When So-won has recovered physically and is able to return home and return to school, So-won is also very difficult to get through to the scene, which unfortunately is very close to her school and has to be passed almost every day. However, So-won wants to go to school. He wanted to see his friends, though he was worried about what they would think or say. Thankfully, So-won has the support of her school and friends. His schoolmates wrote words of support that were posted on the door of his mother's shop. Her male friends have been ready to escort her to and from school since the incident, helping So-won feel more secure.
“I felt like I needed to go home today and left after the second period. My friends may think it was weird. What should I say on Monday? I'm worried about that. I wish I wasn't sick.”
—So-won, in the film Hope (2013)
Throughout the film Hope (2013), viewers are also invited to see the counseling process that Jeong-seok, a professional assistant-therapist from Sunflower Center , for So-won and her mother. The audience is invited to listen to the depths of So-won's heart through her story to her companion. There is no judgment about right or wrong: with patience to accompany, all emotions can be expressed, accepted, and then passed without having to label them as positive and negative. Expressing what they feel and think in such a safe space is important for the recovery process for victims of sexual violence. The assistant (counselor, therapist) stands with the victim, from the perspective of the victim.

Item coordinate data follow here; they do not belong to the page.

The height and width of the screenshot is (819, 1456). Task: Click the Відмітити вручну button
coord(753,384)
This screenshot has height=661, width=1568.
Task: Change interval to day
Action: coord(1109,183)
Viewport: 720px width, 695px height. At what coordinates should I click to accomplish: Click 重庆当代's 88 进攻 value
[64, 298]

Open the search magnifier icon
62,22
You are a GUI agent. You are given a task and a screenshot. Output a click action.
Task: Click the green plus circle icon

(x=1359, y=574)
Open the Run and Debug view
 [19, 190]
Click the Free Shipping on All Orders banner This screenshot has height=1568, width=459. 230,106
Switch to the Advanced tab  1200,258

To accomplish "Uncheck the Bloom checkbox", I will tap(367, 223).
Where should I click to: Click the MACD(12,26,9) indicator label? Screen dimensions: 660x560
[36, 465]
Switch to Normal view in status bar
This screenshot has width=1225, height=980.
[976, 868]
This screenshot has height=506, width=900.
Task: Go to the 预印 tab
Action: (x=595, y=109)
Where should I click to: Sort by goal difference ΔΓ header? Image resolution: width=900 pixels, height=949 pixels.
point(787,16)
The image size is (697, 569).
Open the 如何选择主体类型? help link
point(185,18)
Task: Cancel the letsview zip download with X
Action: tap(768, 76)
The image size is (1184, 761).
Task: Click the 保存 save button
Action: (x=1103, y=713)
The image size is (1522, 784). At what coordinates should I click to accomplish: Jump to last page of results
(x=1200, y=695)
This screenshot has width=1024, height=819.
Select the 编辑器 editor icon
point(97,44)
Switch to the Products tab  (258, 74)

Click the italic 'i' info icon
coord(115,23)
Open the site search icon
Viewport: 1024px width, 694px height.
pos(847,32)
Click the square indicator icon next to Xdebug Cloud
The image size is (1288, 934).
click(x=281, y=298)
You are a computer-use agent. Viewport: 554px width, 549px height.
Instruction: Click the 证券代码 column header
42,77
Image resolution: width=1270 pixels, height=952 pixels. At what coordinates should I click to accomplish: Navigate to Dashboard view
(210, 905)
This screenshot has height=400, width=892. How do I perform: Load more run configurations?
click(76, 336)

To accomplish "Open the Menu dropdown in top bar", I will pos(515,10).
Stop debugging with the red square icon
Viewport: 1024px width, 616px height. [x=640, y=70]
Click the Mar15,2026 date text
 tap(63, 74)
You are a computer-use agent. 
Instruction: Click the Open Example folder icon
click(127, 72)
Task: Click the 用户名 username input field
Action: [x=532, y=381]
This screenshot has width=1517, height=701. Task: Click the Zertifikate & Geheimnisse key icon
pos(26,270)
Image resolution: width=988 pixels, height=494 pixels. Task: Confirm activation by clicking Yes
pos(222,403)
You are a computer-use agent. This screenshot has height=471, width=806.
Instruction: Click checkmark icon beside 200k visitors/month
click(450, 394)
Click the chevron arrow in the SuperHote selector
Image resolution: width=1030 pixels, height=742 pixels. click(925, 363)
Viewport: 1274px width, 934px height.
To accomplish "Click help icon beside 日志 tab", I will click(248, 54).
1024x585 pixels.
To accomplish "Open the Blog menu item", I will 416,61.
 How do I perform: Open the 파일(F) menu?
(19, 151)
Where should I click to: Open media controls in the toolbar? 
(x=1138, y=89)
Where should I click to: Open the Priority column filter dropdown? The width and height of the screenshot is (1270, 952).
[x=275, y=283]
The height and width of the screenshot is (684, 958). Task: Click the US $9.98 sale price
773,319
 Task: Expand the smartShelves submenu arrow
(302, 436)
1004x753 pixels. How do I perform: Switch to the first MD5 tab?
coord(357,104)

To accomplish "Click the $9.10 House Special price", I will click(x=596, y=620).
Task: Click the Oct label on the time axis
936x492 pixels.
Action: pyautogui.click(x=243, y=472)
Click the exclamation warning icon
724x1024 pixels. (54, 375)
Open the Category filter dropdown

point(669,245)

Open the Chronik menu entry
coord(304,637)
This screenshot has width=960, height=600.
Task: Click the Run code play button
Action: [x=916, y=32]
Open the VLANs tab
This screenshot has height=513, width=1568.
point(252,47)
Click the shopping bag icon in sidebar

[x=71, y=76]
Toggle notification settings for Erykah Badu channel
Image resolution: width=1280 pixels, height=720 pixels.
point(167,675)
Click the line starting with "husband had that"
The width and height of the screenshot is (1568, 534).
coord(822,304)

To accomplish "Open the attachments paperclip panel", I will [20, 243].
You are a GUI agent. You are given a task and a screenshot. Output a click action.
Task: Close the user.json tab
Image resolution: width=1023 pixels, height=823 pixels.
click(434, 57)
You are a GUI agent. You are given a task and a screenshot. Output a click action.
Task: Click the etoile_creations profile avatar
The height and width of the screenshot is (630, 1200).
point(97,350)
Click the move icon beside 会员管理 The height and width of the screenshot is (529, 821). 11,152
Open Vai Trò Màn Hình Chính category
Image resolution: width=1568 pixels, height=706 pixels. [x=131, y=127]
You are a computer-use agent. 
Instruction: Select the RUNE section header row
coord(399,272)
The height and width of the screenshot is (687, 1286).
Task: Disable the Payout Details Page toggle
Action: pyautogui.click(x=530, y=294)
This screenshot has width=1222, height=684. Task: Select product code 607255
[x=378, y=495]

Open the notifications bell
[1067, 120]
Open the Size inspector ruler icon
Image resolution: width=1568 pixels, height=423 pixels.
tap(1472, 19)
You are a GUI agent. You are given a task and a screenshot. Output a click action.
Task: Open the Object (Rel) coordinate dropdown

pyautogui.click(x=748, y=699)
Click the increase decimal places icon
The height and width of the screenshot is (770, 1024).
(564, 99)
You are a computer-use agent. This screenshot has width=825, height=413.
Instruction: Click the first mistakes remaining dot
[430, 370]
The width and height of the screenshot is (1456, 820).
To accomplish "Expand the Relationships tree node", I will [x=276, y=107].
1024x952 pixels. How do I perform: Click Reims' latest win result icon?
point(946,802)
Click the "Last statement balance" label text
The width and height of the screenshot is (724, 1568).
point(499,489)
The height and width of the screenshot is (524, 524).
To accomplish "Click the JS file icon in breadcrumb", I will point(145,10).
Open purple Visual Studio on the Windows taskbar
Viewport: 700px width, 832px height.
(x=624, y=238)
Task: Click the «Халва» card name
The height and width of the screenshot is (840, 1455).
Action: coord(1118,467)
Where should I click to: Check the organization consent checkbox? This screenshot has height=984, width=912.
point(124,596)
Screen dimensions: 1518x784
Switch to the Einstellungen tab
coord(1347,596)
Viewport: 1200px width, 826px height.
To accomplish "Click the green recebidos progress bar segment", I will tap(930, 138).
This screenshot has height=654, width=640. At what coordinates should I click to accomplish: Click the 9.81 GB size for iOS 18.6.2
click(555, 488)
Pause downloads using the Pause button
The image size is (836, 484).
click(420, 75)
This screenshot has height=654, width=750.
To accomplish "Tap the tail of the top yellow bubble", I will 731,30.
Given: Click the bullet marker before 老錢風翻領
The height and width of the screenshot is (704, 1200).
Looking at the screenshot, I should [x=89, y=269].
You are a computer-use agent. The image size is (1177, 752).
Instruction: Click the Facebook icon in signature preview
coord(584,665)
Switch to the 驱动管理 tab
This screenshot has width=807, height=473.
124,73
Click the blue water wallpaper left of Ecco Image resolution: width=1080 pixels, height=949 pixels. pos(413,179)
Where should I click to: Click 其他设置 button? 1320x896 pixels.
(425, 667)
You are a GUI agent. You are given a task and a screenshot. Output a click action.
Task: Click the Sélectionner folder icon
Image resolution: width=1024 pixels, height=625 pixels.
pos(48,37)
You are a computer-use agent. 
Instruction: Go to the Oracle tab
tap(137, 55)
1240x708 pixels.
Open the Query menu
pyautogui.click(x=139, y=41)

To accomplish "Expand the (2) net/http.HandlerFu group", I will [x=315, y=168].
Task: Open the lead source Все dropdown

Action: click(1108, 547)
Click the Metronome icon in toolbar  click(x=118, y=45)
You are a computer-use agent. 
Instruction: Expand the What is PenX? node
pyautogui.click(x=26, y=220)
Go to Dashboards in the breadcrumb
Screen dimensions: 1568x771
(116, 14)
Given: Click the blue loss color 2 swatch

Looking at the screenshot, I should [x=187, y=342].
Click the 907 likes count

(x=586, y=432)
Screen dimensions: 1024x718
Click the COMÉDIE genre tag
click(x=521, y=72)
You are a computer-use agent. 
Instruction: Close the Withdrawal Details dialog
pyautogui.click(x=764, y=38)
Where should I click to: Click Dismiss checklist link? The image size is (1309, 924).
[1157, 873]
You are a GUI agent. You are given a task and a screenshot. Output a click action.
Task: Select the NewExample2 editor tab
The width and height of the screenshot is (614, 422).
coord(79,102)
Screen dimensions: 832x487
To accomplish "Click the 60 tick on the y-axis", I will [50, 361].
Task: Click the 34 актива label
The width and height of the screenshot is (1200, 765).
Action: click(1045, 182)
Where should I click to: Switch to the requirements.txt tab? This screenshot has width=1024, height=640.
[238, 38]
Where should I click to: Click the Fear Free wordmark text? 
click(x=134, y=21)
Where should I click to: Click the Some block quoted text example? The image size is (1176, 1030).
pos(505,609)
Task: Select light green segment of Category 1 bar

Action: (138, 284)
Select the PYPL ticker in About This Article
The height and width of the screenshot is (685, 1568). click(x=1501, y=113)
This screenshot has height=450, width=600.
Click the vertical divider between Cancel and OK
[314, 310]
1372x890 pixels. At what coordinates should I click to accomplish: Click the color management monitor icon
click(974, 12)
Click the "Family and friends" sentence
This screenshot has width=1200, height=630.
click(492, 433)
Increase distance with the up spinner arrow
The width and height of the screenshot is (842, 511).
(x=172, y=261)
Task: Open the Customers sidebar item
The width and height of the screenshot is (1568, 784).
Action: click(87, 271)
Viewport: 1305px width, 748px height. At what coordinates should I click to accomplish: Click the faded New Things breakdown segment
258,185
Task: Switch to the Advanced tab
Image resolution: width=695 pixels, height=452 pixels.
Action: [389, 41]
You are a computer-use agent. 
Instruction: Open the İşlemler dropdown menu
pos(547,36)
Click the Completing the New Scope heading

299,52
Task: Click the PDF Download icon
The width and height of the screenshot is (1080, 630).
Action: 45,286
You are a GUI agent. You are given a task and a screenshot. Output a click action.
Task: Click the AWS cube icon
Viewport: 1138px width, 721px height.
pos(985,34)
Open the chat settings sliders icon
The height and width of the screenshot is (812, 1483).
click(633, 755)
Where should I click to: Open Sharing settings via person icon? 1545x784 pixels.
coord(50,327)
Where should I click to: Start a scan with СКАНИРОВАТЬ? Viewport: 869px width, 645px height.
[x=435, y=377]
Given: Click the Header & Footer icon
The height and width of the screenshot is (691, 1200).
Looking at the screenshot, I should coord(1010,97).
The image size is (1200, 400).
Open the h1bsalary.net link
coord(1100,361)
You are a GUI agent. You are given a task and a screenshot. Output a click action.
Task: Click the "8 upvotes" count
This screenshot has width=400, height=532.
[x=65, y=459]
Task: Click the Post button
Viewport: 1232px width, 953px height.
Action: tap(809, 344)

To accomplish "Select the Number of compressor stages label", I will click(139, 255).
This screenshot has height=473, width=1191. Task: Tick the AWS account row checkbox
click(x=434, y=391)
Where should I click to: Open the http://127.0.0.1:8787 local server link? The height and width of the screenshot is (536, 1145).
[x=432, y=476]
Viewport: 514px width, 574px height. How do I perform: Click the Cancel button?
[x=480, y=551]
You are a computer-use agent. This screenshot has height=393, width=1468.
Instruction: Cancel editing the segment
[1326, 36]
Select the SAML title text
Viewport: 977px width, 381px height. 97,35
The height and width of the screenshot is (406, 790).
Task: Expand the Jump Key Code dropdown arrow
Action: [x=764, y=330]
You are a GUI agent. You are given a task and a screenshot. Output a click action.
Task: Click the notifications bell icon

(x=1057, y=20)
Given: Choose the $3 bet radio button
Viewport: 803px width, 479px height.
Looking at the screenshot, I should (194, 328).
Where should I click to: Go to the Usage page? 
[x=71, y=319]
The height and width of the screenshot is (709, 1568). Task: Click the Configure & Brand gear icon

However, the most disturbing reality that is clearly highlighted in the film Hope (2013) is how the authorities related to the case have not had a victim perspective in dealing with the So-won case. The police ask So-won to identify the culprit's face through the suspect's photos, as they admit that it was difficult to catch the culprit—even when he was still lying weak after surgery at the hospital. Court asks So-won to come testify in person, must do a flashbackthat painful incident—while the trauma was still not healing. Reporters scramble to catch So-won and her family at the hospital, in order to question them about the incident information—which of course, doesn't really think about the mental-emotional condition of the victim and her family after the incident. The sentence handed down to the perpetrator was also unfair, only 12 years in prison, due to the perpetrator's unilateral claim that he did so unknowingly under the influence of alcohol.
"The bad man. He should be caught."
—So-won, in the film Hope (2013)
The support of her family and relatives has become very important for So-won to go through all this process. Indeed his father remembers that So-won said he wanted the culprit (bad guy, in So-won's language) caught and punished, because he had become very sick because of the culprit (bad guy)'s actions. So-won's desire is also what she strives for to become another priority for the family, in addition to the holistic recovery process.
Through the story of So-won, the film Hope (2013) reminds us that recovery of victims is possible, although the process is neither easy nor short. Wounds inflicted, both physically and mentally-emotionally, cannot heal as before before the incident—but victims can recover, become survivors, who rise to claim their lives again. The recovery process also needs to be supported by all parties, especially those closest to them. We need to provide a safe space. As recounted in the film Hope (2013), these supports help support So-won and maintain her hope for recovery. Yes, there is still hope for friends of victims of sexual violence.